I went digging on Klarna’s website to try and get an idea of costs, from what I can tell, they have 3 different models, 30 day free, 3 installments, and 36 months, which cost 3.4%, 1.9% and 5.4% respectively. Or at least the top tier fee is - I assume Asos would get better rates.
Typical card processing fees are in the region of 1.5-3.5%, per Internet, so they are marginally higher.
All of the marketing material about Klarna talks about the average increase in order £ and frequency they see vs normal processes, so I would view then the driving benefit for Asos is they get more reveneue than they otherwise would due to the credit function.
I run an internet based business myself which processes card payments and direct debits and can assure you that the fees are substantially less (relatively) than 1.5%. Stripe charge 1.1% for example, and they are a third party merchant service that allows any Tom, Dick or Harry to process payments in Europe. Those fees you reference for Klarna sound about right and they are not insignificant. PayPal charges 3% and in that fee manages to account for all the various PayPal protection payouts as well as a nice profit too.
I think people underestimate the fee, if it wasn’t that big then klarna wouldn’t be valued at over $5bn.
I suppose this brings up the other reason beyond credit that I’m so sceptical about Klarna.
This is only going to encourage more people to purchase items they may not want to keep, for example the same item in multiple colours or sizes, just because they now know they can return them without taking any financial hit.
That in itself would be fine and I wouldn’t have a problem with it if retailers actually got a grip on returns and didn’t dump huge amounts of returned clothing into landfill.
I’ll be the first to admit that I’m not the greenest person in the world, (you’ve just got to look at my spreadsheet of upcoming flights) so I’m very much in a glass house here saying this, but I’m really not sure people are aware of the environmental impact of the whole fast fashion returns culture. Klarna is only fuel to that fire.
I’ll admit to being a bit fuzzy around the details of Klarna, but I’m dead set against anything which encourages people to buy more clothing.
Like @RichardL I’m not the greenest person on the planet by a long way, but I find it amazing that people willingly buy bags and bags full of clothes that they don’t need, in this day and age.
I’ll bet that I have clothing that I still wear which is older than some of the people on this forum. So I might be something of an extremist in this regard.

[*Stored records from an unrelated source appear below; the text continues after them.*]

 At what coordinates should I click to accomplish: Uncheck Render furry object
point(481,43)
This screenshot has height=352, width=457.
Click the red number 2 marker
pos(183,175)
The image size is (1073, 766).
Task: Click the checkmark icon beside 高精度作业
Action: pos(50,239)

Where do people stand on the whole ‘these consumers aren’t victims’ comments I often read. I appreciate that everyone has a responsibility to be financially independent and sensible but I also think its important for governments, and more generally society, to recognise the pressures we are placing on vulnerable people. Young people are immersed in social media content (and I don’t think they have much choice about it, it’s rammed down their throats from such an impressionable age), they then are encouraged by influencers and other ‘celebs’ to consume goods at a completely unsustainable rate, all so the influencers can get their ‘p’s’… and then we allow companies like Klarna to fuel that dangerous behaviour.
The company is only doing what it is legally entitled to do, and I am sure it is making its shareholders very happy. This is something that should be regulated, restricted from the very top.
Watch this ‘buy now, pay later’ get very big as every retailer experiencing lower sales looks to this as the golden ticket solution to drive the next wave of sales growth.
Calling for a ban for something that’s convenient to a lot of people just because some people can’t manage their finances is, imo, stupid.
Klarna give you a lot of time to pay - they have push notifications & send letters in the post, as well as emails to remind you. It’s 0% so they’re not taking advantage of people. They also have the split payments, where you can pay x amount over 3 months if it’s a bigger purchase. I personally don’t see anything wrong with it.